BEGIN

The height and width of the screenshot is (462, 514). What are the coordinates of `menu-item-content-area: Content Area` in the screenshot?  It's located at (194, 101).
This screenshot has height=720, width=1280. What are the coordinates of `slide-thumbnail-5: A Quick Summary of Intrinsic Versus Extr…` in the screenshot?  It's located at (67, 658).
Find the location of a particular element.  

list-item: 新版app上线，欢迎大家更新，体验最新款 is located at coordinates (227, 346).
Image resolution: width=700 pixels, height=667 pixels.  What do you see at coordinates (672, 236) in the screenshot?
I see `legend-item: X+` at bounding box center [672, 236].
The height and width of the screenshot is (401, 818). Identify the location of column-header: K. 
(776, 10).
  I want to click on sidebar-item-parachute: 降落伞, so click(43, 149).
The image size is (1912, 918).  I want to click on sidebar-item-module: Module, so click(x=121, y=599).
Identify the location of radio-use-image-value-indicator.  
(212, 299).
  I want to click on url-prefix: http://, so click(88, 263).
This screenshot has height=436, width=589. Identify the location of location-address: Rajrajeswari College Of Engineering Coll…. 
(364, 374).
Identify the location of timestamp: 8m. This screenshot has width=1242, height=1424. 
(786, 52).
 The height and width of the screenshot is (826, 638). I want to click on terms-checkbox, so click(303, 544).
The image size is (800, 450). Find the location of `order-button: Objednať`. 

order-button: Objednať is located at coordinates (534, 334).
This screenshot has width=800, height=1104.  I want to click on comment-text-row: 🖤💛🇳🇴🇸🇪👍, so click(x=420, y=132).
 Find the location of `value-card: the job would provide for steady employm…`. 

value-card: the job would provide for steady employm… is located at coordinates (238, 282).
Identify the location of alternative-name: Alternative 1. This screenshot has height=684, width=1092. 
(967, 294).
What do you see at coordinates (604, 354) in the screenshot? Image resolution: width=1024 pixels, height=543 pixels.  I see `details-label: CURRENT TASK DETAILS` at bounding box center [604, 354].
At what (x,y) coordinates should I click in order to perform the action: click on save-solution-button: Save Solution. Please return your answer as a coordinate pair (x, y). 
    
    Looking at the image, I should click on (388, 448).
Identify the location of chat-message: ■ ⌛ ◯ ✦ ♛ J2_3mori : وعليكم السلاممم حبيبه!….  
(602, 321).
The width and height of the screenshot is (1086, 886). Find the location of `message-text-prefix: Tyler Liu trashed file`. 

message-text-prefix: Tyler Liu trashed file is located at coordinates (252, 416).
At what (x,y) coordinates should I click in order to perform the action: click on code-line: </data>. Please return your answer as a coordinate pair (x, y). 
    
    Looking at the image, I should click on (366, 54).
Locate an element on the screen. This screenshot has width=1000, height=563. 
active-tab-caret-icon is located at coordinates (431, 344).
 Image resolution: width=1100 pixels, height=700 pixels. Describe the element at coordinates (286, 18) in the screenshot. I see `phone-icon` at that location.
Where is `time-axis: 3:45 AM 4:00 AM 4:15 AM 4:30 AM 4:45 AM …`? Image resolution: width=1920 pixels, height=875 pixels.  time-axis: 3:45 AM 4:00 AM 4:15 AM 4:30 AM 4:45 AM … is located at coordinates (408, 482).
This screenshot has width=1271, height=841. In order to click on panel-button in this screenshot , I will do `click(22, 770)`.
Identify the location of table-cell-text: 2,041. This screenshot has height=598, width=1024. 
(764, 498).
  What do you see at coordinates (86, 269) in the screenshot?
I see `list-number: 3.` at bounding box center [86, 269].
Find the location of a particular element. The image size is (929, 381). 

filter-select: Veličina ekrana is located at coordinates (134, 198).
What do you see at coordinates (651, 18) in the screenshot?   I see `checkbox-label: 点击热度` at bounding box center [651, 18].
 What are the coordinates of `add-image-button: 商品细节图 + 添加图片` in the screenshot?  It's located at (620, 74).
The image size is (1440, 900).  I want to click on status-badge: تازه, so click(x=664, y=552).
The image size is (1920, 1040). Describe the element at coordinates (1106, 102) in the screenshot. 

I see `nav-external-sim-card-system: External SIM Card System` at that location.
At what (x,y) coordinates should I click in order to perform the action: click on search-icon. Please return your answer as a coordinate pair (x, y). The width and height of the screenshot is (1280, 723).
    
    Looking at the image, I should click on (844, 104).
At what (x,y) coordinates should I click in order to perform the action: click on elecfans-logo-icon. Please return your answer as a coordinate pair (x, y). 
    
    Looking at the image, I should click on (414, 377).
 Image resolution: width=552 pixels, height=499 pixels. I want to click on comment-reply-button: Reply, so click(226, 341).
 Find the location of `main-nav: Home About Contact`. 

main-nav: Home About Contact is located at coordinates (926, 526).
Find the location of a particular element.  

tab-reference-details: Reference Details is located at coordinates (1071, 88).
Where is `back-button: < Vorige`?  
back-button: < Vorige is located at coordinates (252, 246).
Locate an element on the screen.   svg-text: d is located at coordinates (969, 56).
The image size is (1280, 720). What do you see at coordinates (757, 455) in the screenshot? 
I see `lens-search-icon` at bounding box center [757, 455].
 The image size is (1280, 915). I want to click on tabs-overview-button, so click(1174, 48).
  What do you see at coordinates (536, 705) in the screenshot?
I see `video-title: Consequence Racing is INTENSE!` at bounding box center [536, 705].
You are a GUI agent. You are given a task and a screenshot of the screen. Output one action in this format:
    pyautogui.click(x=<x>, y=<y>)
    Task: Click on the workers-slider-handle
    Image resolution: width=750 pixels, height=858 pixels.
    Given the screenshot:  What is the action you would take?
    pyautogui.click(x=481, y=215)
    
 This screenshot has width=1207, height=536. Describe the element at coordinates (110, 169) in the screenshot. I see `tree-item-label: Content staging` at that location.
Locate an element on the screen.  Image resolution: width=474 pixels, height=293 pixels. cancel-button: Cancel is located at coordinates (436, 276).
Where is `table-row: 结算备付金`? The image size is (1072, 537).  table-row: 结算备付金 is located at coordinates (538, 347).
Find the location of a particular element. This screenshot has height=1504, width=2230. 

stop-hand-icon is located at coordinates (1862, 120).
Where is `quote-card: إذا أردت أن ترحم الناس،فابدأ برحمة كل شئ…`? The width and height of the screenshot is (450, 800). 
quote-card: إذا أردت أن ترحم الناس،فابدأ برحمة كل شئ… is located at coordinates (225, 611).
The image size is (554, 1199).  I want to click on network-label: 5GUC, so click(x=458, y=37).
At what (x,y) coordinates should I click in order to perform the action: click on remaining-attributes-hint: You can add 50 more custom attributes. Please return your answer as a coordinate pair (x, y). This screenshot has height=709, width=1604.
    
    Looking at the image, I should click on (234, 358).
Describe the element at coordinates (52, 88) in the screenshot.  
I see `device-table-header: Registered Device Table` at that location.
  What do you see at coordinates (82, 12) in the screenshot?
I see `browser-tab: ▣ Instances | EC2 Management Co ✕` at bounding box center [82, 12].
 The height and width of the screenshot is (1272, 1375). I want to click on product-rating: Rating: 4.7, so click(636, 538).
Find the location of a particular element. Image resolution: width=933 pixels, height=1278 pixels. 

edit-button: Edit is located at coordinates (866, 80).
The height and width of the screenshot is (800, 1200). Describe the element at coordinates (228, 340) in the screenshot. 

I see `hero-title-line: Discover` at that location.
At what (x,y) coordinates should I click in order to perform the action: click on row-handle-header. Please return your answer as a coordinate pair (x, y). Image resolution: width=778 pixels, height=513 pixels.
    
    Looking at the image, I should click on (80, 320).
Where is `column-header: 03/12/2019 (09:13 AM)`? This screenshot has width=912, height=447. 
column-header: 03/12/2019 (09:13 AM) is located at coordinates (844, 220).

END

*WORK ORDER:* Copy out every one of the items above word for word, leaving nothing out and changing nothing.

*YOUR SOLUTION:*
The height and width of the screenshot is (462, 514). What are the coordinates of `menu-item-content-area: Content Area` in the screenshot?  It's located at (194, 101).
This screenshot has height=720, width=1280. What are the coordinates of `slide-thumbnail-5: A Quick Summary of Intrinsic Versus Extr…` in the screenshot?  It's located at (67, 658).
Find the location of a particular element.  

list-item: 新版app上线，欢迎大家更新，体验最新款 is located at coordinates (227, 346).
Image resolution: width=700 pixels, height=667 pixels.  What do you see at coordinates (672, 236) in the screenshot?
I see `legend-item: X+` at bounding box center [672, 236].
The height and width of the screenshot is (401, 818). Identify the location of column-header: K. 
(776, 10).
  I want to click on sidebar-item-parachute: 降落伞, so click(43, 149).
The image size is (1912, 918).  I want to click on sidebar-item-module: Module, so click(x=121, y=599).
Identify the location of radio-use-image-value-indicator.  
(212, 299).
  I want to click on url-prefix: http://, so click(88, 263).
This screenshot has height=436, width=589. Identify the location of location-address: Rajrajeswari College Of Engineering Coll…. 
(364, 374).
Identify the location of timestamp: 8m. This screenshot has width=1242, height=1424. 
(786, 52).
 The height and width of the screenshot is (826, 638). I want to click on terms-checkbox, so click(303, 544).
The image size is (800, 450). Find the location of `order-button: Objednať`. 

order-button: Objednať is located at coordinates (534, 334).
This screenshot has width=800, height=1104.  I want to click on comment-text-row: 🖤💛🇳🇴🇸🇪👍, so click(x=420, y=132).
 Find the location of `value-card: the job would provide for steady employm…`. 

value-card: the job would provide for steady employm… is located at coordinates (238, 282).
Identify the location of alternative-name: Alternative 1. This screenshot has height=684, width=1092. 
(967, 294).
What do you see at coordinates (604, 354) in the screenshot? Image resolution: width=1024 pixels, height=543 pixels.  I see `details-label: CURRENT TASK DETAILS` at bounding box center [604, 354].
At what (x,y) coordinates should I click in order to perform the action: click on save-solution-button: Save Solution. Please return your answer as a coordinate pair (x, y). 
    
    Looking at the image, I should click on (388, 448).
Identify the location of chat-message: ■ ⌛ ◯ ✦ ♛ J2_3mori : وعليكم السلاممم حبيبه!….  
(602, 321).
The width and height of the screenshot is (1086, 886). Find the location of `message-text-prefix: Tyler Liu trashed file`. 

message-text-prefix: Tyler Liu trashed file is located at coordinates (252, 416).
At what (x,y) coordinates should I click in order to perform the action: click on code-line: </data>. Please return your answer as a coordinate pair (x, y). 
    
    Looking at the image, I should click on (366, 54).
Locate an element on the screen. This screenshot has width=1000, height=563. 
active-tab-caret-icon is located at coordinates (431, 344).
 Image resolution: width=1100 pixels, height=700 pixels. Describe the element at coordinates (286, 18) in the screenshot. I see `phone-icon` at that location.
Where is `time-axis: 3:45 AM 4:00 AM 4:15 AM 4:30 AM 4:45 AM …`? Image resolution: width=1920 pixels, height=875 pixels.  time-axis: 3:45 AM 4:00 AM 4:15 AM 4:30 AM 4:45 AM … is located at coordinates (408, 482).
This screenshot has width=1271, height=841. In order to click on panel-button in this screenshot , I will do `click(22, 770)`.
Identify the location of table-cell-text: 2,041. This screenshot has height=598, width=1024. 
(764, 498).
  What do you see at coordinates (86, 269) in the screenshot?
I see `list-number: 3.` at bounding box center [86, 269].
Find the location of a particular element. The image size is (929, 381). 

filter-select: Veličina ekrana is located at coordinates (134, 198).
What do you see at coordinates (651, 18) in the screenshot?   I see `checkbox-label: 点击热度` at bounding box center [651, 18].
 What are the coordinates of `add-image-button: 商品细节图 + 添加图片` in the screenshot?  It's located at (620, 74).
The image size is (1440, 900).  I want to click on status-badge: تازه, so click(x=664, y=552).
The image size is (1920, 1040). Describe the element at coordinates (1106, 102) in the screenshot. 

I see `nav-external-sim-card-system: External SIM Card System` at that location.
At what (x,y) coordinates should I click in order to perform the action: click on search-icon. Please return your answer as a coordinate pair (x, y). The width and height of the screenshot is (1280, 723).
    
    Looking at the image, I should click on (844, 104).
At what (x,y) coordinates should I click in order to perform the action: click on elecfans-logo-icon. Please return your answer as a coordinate pair (x, y). 
    
    Looking at the image, I should click on (414, 377).
 Image resolution: width=552 pixels, height=499 pixels. I want to click on comment-reply-button: Reply, so click(226, 341).
 Find the location of `main-nav: Home About Contact`. 

main-nav: Home About Contact is located at coordinates (926, 526).
Find the location of a particular element.  

tab-reference-details: Reference Details is located at coordinates (1071, 88).
Where is `back-button: < Vorige`?  
back-button: < Vorige is located at coordinates (252, 246).
Locate an element on the screen.   svg-text: d is located at coordinates (969, 56).
The image size is (1280, 720). What do you see at coordinates (757, 455) in the screenshot? 
I see `lens-search-icon` at bounding box center [757, 455].
 The image size is (1280, 915). I want to click on tabs-overview-button, so click(1174, 48).
  What do you see at coordinates (536, 705) in the screenshot?
I see `video-title: Consequence Racing is INTENSE!` at bounding box center [536, 705].
You are a GUI agent. You are given a task and a screenshot of the screen. Output one action in this format:
    pyautogui.click(x=<x>, y=<y>)
    Task: Click on the workers-slider-handle
    Image resolution: width=750 pixels, height=858 pixels.
    Given the screenshot:  What is the action you would take?
    pyautogui.click(x=481, y=215)
    
 This screenshot has width=1207, height=536. Describe the element at coordinates (110, 169) in the screenshot. I see `tree-item-label: Content staging` at that location.
Locate an element on the screen.  Image resolution: width=474 pixels, height=293 pixels. cancel-button: Cancel is located at coordinates (436, 276).
Where is `table-row: 结算备付金`? The image size is (1072, 537).  table-row: 结算备付金 is located at coordinates (538, 347).
Find the location of a particular element. This screenshot has height=1504, width=2230. 

stop-hand-icon is located at coordinates (1862, 120).
Where is `quote-card: إذا أردت أن ترحم الناس،فابدأ برحمة كل شئ…`? The width and height of the screenshot is (450, 800). 
quote-card: إذا أردت أن ترحم الناس،فابدأ برحمة كل شئ… is located at coordinates (225, 611).
The image size is (554, 1199).  I want to click on network-label: 5GUC, so click(x=458, y=37).
At what (x,y) coordinates should I click in order to perform the action: click on remaining-attributes-hint: You can add 50 more custom attributes. Please return your answer as a coordinate pair (x, y). This screenshot has height=709, width=1604.
    
    Looking at the image, I should click on (234, 358).
Describe the element at coordinates (52, 88) in the screenshot.  
I see `device-table-header: Registered Device Table` at that location.
  What do you see at coordinates (82, 12) in the screenshot?
I see `browser-tab: ▣ Instances | EC2 Management Co ✕` at bounding box center [82, 12].
 The height and width of the screenshot is (1272, 1375). I want to click on product-rating: Rating: 4.7, so click(636, 538).
Find the location of a particular element. Image resolution: width=933 pixels, height=1278 pixels. 

edit-button: Edit is located at coordinates (866, 80).
The height and width of the screenshot is (800, 1200). Describe the element at coordinates (228, 340) in the screenshot. 

I see `hero-title-line: Discover` at that location.
At what (x,y) coordinates should I click in order to perform the action: click on row-handle-header. Please return your answer as a coordinate pair (x, y). Image resolution: width=778 pixels, height=513 pixels.
    
    Looking at the image, I should click on (80, 320).
Where is `column-header: 03/12/2019 (09:13 AM)`? This screenshot has width=912, height=447. 
column-header: 03/12/2019 (09:13 AM) is located at coordinates (844, 220).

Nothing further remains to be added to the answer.